Friend Request: Rahasia Teman Virtual

Penulis: Salshabilla Febrian

Kita semua pasti tidak asing dengan konsep pertemanan— bahkan, kita semua pasti memiliki satu, dua, atau lebih orang yang kita anggap sebagai teman di setiap fase kehidupan kita. Dengan dasar sebagai seorang mahkluk sosial yang tidak bisa hidup tanpa orang lain, manusia butuh bersosialisasi dengan orang-orang yang ada di sekitar mereka dan membentuk hubungan yang baik dengan mereka. Lalu, hubungan baik yang terjalin antara manusia dengan manusia lainnya ini akan membentuk sebuah ikatan yang kita semua kenal sebagai “pertemanan”, yang mana dua pihak yang terlibat mengganggap yang lain sebagai teman atau bahkan sahabat.

Lalu, bagaimana jika teknologi mulai masuk dan mempengaruhi konsep pertemanan ini?

Apakah benar kamu bisa mempercayai teman virtul yang berada di balik layar ponsel kalian ataukah kalian salah satu korban dari tipuan mereka?

Sosial media.
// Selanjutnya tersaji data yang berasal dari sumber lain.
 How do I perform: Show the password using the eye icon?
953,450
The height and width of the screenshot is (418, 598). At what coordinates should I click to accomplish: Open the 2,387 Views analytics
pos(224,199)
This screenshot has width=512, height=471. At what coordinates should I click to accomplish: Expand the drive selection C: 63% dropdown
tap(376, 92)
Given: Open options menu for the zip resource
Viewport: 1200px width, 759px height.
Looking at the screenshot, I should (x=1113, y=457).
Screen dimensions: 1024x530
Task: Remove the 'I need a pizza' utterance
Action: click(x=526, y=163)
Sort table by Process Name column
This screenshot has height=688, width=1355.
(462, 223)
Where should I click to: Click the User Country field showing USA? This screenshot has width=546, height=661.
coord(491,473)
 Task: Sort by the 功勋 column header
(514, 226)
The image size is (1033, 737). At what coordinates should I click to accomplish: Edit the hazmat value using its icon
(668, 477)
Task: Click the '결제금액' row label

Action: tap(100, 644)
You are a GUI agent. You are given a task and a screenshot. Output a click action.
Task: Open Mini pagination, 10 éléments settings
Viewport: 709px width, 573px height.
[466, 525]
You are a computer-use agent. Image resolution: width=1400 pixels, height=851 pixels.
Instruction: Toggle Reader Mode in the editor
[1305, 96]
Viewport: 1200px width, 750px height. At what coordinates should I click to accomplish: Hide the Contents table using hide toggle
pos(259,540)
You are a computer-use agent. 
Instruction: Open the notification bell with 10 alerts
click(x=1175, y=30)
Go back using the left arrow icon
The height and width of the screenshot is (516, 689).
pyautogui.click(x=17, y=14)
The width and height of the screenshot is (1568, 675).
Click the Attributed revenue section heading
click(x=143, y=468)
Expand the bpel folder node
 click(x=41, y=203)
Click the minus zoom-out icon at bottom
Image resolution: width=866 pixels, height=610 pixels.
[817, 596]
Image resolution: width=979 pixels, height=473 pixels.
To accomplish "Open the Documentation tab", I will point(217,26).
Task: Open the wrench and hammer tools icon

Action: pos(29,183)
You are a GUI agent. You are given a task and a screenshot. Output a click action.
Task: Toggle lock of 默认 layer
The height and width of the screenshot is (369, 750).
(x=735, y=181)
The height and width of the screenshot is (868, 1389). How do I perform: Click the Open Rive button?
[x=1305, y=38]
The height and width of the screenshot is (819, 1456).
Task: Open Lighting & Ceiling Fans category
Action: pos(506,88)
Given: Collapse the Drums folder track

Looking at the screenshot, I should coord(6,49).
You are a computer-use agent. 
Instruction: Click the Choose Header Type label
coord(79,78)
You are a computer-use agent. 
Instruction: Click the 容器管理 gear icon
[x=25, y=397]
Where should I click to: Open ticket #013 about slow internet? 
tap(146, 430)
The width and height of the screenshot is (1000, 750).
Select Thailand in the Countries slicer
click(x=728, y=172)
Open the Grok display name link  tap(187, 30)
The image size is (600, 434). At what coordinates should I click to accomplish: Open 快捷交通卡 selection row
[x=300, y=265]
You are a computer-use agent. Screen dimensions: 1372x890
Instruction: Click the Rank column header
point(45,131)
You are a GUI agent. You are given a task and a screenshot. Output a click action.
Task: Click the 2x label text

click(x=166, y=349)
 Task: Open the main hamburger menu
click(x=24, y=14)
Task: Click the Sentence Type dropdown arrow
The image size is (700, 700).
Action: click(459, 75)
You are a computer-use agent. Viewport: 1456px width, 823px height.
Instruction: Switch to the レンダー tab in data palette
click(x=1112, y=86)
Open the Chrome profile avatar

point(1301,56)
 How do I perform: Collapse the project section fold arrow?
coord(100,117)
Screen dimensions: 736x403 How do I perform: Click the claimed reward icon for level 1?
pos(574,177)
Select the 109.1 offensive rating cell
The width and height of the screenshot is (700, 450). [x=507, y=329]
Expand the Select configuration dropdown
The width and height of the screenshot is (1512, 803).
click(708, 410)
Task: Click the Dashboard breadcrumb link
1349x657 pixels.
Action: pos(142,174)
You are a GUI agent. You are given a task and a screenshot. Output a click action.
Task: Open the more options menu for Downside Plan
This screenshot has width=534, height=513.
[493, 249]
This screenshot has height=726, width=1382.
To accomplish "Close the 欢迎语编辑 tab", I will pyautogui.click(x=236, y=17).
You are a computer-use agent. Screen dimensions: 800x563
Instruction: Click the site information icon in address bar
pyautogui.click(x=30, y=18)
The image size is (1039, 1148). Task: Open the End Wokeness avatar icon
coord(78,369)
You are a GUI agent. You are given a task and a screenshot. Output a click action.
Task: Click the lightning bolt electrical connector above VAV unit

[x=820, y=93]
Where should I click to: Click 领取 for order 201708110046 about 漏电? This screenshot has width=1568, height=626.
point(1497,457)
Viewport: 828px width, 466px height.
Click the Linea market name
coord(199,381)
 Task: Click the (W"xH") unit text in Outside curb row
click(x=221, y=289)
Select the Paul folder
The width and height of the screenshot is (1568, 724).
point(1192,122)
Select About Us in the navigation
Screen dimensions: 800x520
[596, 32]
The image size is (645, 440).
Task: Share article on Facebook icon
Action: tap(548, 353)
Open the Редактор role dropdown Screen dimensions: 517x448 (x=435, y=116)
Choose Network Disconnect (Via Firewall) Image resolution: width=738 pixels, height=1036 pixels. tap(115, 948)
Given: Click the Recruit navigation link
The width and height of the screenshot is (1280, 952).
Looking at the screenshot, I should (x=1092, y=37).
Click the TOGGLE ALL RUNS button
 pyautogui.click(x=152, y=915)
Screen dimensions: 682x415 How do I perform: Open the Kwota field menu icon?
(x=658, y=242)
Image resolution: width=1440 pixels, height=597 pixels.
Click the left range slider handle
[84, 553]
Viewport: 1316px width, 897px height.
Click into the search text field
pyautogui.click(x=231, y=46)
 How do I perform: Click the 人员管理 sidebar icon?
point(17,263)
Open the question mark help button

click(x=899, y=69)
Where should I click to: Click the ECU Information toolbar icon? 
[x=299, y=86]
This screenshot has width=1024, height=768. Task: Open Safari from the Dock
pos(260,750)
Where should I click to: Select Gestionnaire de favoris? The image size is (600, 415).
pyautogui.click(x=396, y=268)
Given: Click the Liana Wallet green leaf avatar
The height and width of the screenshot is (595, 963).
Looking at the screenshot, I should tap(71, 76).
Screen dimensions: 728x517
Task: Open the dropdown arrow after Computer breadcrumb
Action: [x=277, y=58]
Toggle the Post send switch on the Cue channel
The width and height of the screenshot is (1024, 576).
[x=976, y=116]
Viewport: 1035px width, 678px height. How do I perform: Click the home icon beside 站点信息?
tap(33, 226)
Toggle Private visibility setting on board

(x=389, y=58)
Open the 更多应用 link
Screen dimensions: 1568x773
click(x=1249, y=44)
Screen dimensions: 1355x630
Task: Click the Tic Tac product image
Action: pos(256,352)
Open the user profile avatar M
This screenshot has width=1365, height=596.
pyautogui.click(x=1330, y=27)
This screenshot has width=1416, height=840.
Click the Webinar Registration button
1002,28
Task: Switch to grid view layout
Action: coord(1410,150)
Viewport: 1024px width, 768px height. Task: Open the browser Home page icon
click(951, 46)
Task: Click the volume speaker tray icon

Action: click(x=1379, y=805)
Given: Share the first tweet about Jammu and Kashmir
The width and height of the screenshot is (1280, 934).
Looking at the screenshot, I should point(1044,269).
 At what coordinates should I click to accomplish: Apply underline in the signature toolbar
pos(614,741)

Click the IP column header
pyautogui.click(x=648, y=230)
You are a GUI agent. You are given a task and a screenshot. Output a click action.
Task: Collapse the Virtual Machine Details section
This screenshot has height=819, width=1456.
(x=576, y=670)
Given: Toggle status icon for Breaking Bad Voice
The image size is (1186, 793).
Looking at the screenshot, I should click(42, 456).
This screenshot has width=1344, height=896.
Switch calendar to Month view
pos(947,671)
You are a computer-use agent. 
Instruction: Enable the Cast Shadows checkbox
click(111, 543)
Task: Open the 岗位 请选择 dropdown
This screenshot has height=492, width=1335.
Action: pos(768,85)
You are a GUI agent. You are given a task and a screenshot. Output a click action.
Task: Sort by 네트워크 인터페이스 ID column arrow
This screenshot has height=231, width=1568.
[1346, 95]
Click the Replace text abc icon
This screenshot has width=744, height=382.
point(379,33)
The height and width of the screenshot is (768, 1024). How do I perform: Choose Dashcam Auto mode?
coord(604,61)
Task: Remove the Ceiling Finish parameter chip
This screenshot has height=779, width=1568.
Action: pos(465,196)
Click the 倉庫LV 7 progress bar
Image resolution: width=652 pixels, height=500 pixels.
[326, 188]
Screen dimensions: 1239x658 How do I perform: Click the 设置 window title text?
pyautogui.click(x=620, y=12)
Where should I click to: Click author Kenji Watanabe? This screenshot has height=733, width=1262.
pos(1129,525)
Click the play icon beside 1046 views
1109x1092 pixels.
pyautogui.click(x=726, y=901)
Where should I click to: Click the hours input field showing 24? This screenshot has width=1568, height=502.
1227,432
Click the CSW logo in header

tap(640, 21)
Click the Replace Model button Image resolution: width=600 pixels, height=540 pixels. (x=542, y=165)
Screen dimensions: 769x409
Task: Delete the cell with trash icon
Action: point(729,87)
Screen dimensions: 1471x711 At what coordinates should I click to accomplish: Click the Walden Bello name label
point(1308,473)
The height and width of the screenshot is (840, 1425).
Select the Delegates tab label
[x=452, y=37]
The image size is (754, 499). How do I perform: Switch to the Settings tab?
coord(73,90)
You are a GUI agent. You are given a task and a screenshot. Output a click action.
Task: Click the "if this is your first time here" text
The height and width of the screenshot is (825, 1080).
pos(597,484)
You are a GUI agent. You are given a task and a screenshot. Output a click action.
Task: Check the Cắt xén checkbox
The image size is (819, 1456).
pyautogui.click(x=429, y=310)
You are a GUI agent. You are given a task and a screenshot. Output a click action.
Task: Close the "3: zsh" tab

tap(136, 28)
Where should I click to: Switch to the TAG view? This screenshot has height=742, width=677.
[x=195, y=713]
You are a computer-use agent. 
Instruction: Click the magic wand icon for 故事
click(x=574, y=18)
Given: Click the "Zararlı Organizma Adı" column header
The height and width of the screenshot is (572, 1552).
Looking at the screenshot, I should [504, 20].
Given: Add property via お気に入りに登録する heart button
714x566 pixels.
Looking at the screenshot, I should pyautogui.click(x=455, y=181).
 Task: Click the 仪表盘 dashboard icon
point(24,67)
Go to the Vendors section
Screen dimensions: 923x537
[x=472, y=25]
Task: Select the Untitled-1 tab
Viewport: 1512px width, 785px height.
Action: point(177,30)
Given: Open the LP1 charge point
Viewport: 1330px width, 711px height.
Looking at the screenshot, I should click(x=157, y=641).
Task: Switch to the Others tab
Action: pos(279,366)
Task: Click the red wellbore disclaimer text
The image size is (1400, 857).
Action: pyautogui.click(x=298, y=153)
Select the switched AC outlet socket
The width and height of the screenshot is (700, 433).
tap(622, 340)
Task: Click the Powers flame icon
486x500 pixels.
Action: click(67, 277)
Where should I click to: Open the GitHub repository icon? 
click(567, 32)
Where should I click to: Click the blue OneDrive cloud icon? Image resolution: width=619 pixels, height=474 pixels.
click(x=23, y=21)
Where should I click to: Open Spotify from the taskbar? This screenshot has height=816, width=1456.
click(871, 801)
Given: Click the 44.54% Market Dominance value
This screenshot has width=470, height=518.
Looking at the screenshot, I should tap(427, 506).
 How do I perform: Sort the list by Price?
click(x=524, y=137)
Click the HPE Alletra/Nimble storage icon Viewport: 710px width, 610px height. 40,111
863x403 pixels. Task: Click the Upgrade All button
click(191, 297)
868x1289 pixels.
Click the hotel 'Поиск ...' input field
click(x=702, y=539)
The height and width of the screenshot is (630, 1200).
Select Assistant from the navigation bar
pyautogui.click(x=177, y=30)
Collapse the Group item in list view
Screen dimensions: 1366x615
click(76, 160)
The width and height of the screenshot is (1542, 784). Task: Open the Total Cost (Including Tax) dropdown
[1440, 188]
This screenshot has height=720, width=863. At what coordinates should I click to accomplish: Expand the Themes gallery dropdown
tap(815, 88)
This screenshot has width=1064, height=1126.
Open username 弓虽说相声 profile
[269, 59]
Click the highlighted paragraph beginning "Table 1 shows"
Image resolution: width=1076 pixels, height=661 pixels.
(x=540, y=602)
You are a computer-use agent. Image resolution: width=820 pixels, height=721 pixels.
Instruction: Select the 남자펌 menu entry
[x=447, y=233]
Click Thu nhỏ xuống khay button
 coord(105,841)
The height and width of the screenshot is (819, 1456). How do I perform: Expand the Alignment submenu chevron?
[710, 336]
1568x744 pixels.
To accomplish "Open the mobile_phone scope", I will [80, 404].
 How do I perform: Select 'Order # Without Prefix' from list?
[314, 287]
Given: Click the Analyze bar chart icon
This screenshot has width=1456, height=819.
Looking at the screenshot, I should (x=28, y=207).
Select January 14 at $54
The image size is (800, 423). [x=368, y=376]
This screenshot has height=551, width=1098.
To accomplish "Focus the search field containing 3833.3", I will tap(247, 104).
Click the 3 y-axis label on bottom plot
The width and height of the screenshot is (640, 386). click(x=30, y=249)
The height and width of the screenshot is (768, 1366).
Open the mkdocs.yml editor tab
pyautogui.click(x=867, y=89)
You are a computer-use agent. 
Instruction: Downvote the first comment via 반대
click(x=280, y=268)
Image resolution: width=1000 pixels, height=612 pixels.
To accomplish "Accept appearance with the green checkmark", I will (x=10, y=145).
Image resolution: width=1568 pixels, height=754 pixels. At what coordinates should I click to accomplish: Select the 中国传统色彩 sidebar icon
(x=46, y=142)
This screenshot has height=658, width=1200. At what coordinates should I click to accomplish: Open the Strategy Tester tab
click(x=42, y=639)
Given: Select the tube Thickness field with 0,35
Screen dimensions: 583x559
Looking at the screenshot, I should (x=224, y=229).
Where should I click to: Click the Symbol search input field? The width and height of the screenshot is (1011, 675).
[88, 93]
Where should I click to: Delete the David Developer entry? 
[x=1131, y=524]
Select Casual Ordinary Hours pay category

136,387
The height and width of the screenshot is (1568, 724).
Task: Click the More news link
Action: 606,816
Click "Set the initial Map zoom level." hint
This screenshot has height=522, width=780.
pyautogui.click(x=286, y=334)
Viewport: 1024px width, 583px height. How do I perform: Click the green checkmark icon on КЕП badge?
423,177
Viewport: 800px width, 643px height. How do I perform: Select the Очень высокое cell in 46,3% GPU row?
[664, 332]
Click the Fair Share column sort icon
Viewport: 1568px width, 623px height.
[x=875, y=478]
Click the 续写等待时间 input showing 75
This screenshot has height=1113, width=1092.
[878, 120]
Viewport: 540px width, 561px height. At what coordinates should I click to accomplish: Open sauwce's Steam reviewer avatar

Kita semua tidak asing dengan keberadaannya di kehidupan kita sebagai masyarakat modern. Sosial media telah menjadi bagian dari identitas kita sebagai masyarakat, di mana kita selalu menggunakannya untuk membentuk identitas kita menjadi lebih baik juga membentuk identitas baru yang mungkin belum dikenal oleh orang lain di sekitar kita. Selain itu, sosial media juga memiliki konsep yang menarik perihal pembentukan identitas baru, di mana kita bisa menunjukkan diri kita sebagai orang lain tanpa wajah maupun identitas sah kepada semua pengguna internet. Hal itu disebut anonimitas, dan sosial media juga internet telah mendukung keberadaannya sejak lama. Karena dukungan besar atas konsep anonimitas ini, banyak masyarakat dari seluruh dunia yang mendukung keberadaan platform-platform sosial media dan situs yang ada, dan membentuk sebuah identitas baru yang bisa menjaga privasi mereka dari orang lain untuk menghindari kejadian buruk maupun hanya sekedar menghindari rasa cemas dan rasa malu dalam bersosialisasi dengan orang lain di internet.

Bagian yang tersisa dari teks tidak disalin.